The consensus seems to be that Romney won the debate last night. I think
it was a slight victory in terms of debate performance. But, in terms
of significance, a slight victory is more than it sounds. Romney hasn’t
had much of a chance to speak directly to the American people. He has
been mediated by spin for a year. A good performance last night can make
up for a lot of that, and help overcome some of the advantages that all
incumbents necessarily have.
Romney got a full five minutes less in airtime than the president, and often had to struggle to get rebuttals in. Jim Lehrer was, frankly, superfluous. I would much prefer a Lincoln-Douglas style debate, or even a simple conversation. Put the two men on stage, sit them down with a timer, and let them simply talk directly to Americans. Jim Lehrer contributed nothing (and, by the nature of his position, could contribute nothing), and detracted much. It’s time we change the way these debates work.
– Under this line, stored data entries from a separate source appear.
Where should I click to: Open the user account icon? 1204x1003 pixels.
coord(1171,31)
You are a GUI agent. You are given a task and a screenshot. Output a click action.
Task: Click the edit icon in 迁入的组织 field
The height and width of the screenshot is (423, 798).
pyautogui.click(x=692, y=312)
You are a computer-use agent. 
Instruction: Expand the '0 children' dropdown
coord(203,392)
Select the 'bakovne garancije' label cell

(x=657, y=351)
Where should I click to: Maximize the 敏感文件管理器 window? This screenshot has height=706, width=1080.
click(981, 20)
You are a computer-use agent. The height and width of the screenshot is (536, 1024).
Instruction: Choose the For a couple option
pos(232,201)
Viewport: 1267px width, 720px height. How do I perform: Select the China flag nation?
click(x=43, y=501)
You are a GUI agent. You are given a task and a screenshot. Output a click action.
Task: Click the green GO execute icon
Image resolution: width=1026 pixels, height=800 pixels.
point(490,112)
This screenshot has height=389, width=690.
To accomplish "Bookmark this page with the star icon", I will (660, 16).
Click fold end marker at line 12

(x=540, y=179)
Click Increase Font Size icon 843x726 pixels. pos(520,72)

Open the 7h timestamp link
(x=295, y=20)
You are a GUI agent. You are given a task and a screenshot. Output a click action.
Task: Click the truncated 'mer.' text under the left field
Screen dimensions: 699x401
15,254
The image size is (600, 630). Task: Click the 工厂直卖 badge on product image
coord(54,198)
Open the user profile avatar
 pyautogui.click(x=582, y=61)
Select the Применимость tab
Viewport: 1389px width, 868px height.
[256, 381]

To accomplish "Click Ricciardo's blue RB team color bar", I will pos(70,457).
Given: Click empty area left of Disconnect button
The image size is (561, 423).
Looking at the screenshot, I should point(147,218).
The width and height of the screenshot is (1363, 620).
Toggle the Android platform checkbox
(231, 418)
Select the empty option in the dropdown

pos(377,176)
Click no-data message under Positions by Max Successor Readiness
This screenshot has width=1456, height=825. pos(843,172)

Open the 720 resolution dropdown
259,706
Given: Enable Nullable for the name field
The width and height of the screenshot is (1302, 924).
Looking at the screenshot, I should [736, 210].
The president seems to think that it’s 2008 again, and not because he talked about George Bush (he didn’t mention that unutterable name, like Voldemort). Why hasn’t he done the things he says we ought to do? It’s not good enough simply to say that the Republicans control the House of Representatives: For the first two years, Obama had his hands on all the levers of the federal government. And even if the Republicans did control Congress, why is the president so weak that he can do nothing despite it? Why won’t there be four more years of gridlock if he’s reelected? The president’s complaints about the existence of Republicans in Congress sounds a lot like “this job is too hard for me.”
CBS assembled 500 people for a poll after the debate: Romney won by a 2 to 1 margin. He did a great job, and should take a great deal of confidence with him on the campaign trail.
The vice presidential debate is next, on Oct. 11. I can’t wait.